Where can the power to influence be found? It is the perennial political question. Not Bono, Barack or Ban, apparently, but Jorge Mario Bergoglio, former Archbishop of Buenos Aires and current Pontiff. For Carroll, even in this most secular of cities such as NYC, a visible sacral politics is indispensable. Francis as international statesman satisfies this requisite public yearning in ways that other leaders presently cannot.
However this engagement is occurring in the full knowledge of the challenges that a sacral agenda poses to secular political norms. In the context of observing Francis’ popularity, Adam Gopnik writes:
And yet this Pope is no more a ‘liberal’ Pope than he is a secret Muslim Pope—he’s the Pope. His historic role, which he is playing, is to be a very well-dressed critic of the liberal state in all its forms.
So how does the paradox hold? We turn first to our previous examples. Forecasting his election in Australia, Howard once declared that ‘the times will suit me’. The Howard paradox arguably held because Australia’s policy emphasis on difference with Asia (something that caused diplomatic offense on many occasions) occurred at a time when bilateralism was returning as a palatable (and culturally compatible) strategy for engaging with Asian states. Likewise, the Reagan paradox was sustained not because the zero-sum risks of Cold War security were any less, but because the world economy was revolutionizing thereby motivating the US to engage a pervasively inefficient and politically weak Soviet Union on a win-win reform agenda.

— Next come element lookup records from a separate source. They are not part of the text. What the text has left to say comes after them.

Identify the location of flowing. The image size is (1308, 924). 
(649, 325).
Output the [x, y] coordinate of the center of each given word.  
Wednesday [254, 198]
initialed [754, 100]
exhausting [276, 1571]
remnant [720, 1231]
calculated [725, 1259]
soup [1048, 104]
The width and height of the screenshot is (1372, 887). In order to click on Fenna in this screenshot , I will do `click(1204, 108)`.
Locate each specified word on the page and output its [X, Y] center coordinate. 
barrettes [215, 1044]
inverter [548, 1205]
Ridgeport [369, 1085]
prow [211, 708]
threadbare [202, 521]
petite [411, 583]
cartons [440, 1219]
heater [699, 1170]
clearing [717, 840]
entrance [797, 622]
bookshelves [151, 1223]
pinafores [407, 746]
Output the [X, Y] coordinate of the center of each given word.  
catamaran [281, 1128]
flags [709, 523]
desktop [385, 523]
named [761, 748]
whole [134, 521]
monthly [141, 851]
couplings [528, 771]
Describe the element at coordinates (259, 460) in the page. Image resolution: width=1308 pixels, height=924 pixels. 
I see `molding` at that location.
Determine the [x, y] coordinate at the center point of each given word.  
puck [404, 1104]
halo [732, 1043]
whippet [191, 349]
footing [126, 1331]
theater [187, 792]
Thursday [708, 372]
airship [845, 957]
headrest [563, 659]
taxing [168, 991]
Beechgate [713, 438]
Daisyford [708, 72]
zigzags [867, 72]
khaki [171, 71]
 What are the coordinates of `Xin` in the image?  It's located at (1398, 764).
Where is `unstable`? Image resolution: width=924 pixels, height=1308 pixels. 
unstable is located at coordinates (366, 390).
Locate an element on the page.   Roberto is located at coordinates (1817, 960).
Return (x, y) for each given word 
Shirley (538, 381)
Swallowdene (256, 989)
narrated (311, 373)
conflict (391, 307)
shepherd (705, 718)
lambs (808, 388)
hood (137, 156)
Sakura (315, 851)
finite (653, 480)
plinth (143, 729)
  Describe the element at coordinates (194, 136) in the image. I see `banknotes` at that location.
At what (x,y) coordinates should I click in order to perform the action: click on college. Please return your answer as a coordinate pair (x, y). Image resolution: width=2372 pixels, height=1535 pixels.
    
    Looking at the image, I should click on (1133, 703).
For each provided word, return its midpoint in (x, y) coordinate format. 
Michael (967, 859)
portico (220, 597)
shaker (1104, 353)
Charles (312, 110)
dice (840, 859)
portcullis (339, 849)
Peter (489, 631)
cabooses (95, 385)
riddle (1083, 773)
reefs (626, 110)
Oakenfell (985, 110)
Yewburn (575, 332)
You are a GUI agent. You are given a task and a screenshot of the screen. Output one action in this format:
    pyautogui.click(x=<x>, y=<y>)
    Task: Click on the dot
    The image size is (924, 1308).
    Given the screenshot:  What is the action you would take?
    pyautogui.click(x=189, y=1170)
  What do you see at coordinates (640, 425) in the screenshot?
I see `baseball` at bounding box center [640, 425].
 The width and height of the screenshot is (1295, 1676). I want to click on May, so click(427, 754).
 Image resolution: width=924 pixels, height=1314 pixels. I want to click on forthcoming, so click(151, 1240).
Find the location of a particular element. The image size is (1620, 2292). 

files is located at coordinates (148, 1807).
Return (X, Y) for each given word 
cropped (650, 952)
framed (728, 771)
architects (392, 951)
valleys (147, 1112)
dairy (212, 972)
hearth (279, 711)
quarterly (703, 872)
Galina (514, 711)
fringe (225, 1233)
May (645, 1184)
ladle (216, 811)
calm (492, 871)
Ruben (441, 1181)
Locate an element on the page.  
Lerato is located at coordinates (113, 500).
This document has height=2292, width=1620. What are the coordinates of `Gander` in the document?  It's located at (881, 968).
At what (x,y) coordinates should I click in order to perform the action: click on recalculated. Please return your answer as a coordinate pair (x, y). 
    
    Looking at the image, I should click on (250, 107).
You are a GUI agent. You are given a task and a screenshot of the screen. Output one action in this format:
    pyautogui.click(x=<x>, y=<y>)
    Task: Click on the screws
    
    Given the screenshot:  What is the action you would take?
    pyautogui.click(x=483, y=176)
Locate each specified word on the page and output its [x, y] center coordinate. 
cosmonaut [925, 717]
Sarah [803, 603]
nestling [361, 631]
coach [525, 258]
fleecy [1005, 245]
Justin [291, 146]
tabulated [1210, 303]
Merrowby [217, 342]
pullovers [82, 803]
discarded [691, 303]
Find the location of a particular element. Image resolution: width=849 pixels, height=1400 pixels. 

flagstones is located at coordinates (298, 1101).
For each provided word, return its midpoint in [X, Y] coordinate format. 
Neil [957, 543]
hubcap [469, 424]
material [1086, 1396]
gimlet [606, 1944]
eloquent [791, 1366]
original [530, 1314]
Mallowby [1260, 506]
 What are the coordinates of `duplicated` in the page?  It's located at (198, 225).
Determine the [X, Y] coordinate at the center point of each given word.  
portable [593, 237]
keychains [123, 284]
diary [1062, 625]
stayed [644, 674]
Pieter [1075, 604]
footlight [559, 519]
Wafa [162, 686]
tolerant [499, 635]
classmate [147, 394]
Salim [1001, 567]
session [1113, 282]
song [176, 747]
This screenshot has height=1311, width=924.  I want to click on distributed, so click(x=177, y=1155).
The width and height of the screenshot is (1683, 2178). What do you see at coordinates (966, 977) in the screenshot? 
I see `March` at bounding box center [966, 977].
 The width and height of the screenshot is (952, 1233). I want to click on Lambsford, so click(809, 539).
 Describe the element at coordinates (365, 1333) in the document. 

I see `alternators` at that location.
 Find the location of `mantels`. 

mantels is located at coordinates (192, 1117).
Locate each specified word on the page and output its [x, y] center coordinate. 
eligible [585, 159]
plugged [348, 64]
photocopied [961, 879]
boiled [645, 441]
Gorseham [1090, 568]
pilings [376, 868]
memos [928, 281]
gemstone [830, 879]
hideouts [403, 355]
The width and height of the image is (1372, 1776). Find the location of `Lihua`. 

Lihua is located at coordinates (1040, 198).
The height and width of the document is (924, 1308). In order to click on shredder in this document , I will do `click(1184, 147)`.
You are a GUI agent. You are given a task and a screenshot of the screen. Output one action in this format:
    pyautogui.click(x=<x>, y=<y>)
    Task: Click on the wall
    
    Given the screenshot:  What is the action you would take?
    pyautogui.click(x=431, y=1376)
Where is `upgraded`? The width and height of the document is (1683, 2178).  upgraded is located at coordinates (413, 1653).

So it is that the times now suit Francis, the world’s first Argentinian Pope, and in ways that make surprising sense to a secular West. Forged in the Cold War conflicts of the Western Hemisphere, where the pastoral was always political, Francis’ diplomatic strategy seems intentionally aimed at the hope of a multipolar world where difference and engagement coexist, where ‘left’ and ‘right’ both matter yet neither is dominant. Francis, even as a traditional leader, seems to embody this and thus, at least for now, the paradox holds.
Consider the paradoxical texture of Laudato Si’, the papal encyclical on the global environment that attracted equally global attention from the moment it was released. The encyclical is addressed not only to the faithful but to ‘every person living on this planet’, and yet via a call to moral change that is rooted in ‘the Church’s social teaching’. Why does the latter (a religious moral tradition) not nullify the political appeal of the former (universal engagement)?
Katy Lederer’s New Yorker post asks the same: ‘Why Do We Need Pope Francis to Tell Us What We Know About the Climate?’ Her answer provides insight into the individual impact that trusted religious leaders can still have in the diplomatic sphere:
What is hard but imperative, if we are to have any chance of changing course, is to become, as Francis describes it, ‘painfully aware, to dare to turn what is happening in the world into our own personal suffering and thus to discover what each of us can do about it.’